* _Challenge_
Gather every line of the data below that contains the word "perform". Only matches with the same capitalization count.

* _Provided information_
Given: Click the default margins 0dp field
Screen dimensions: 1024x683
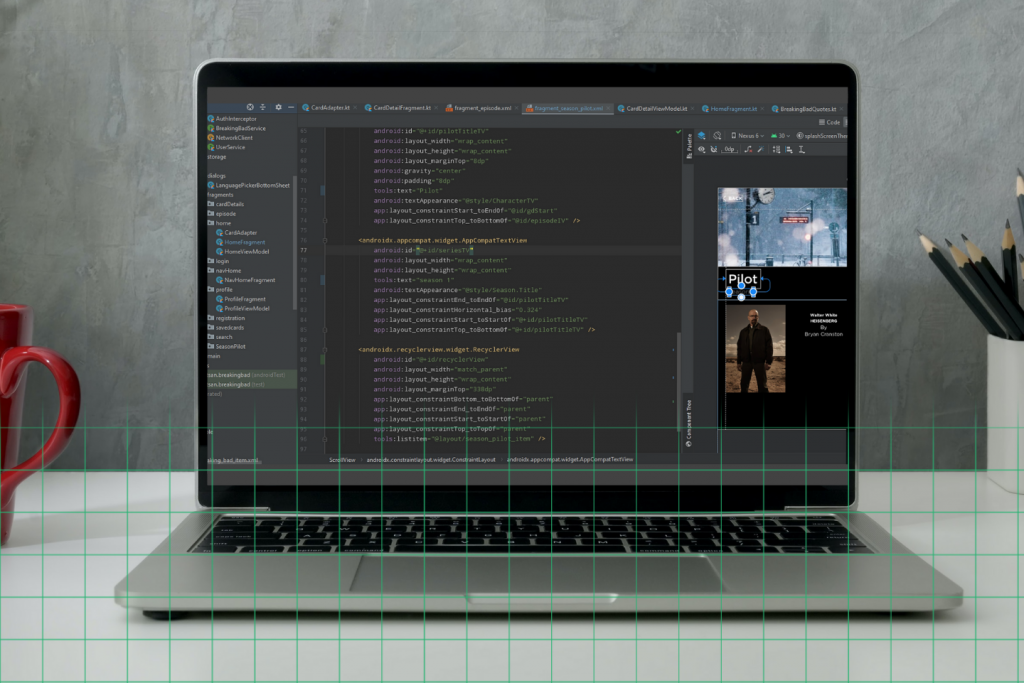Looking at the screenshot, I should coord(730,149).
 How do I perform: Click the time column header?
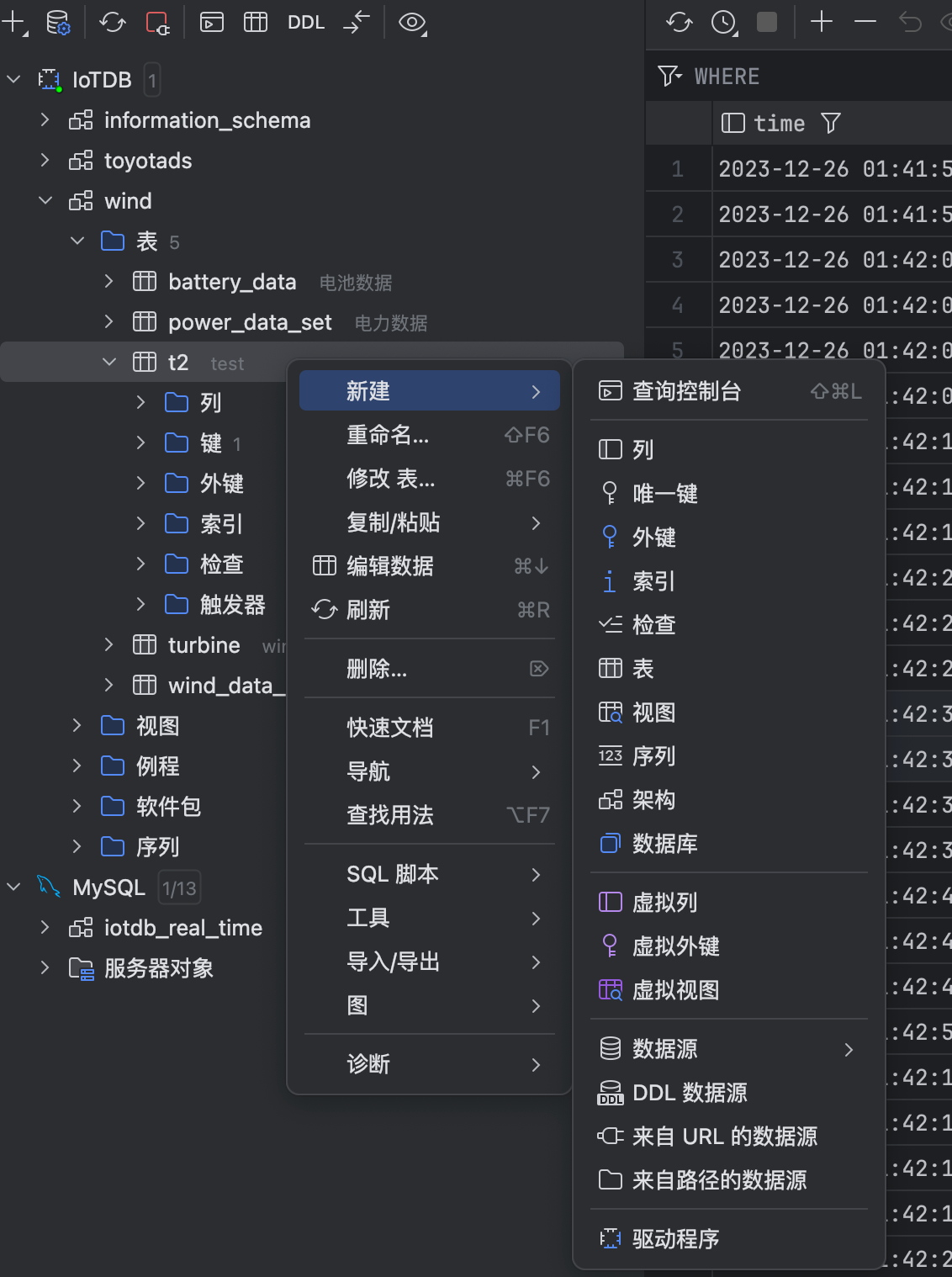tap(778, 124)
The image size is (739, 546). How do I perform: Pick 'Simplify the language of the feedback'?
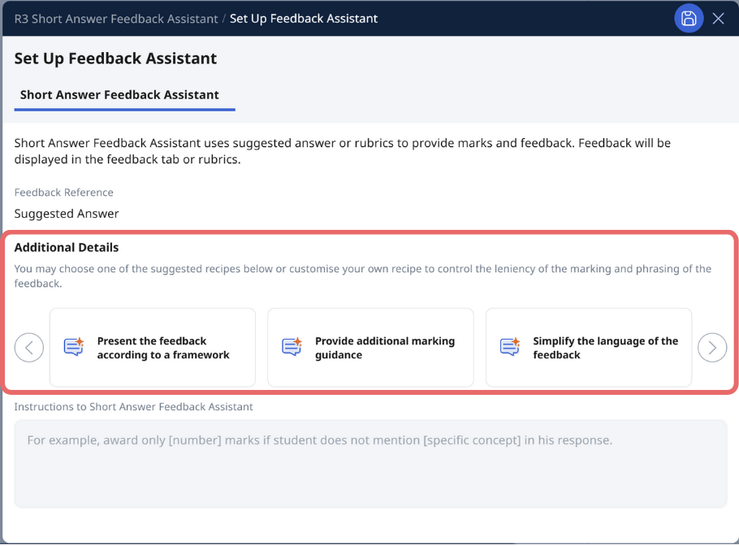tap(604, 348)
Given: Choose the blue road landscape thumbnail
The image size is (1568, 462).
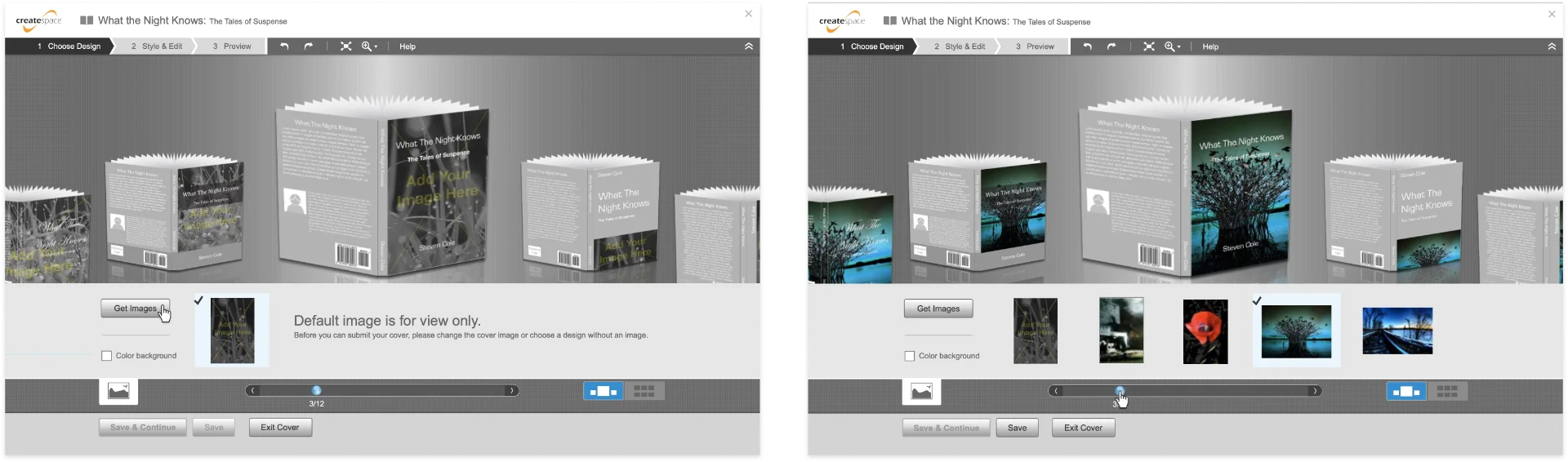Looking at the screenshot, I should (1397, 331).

* _Response for this exercise_
 How do I perform: Click the time column header?
The image size is (739, 546). How do I perform: Pick 'Simplify the language of the feedback'?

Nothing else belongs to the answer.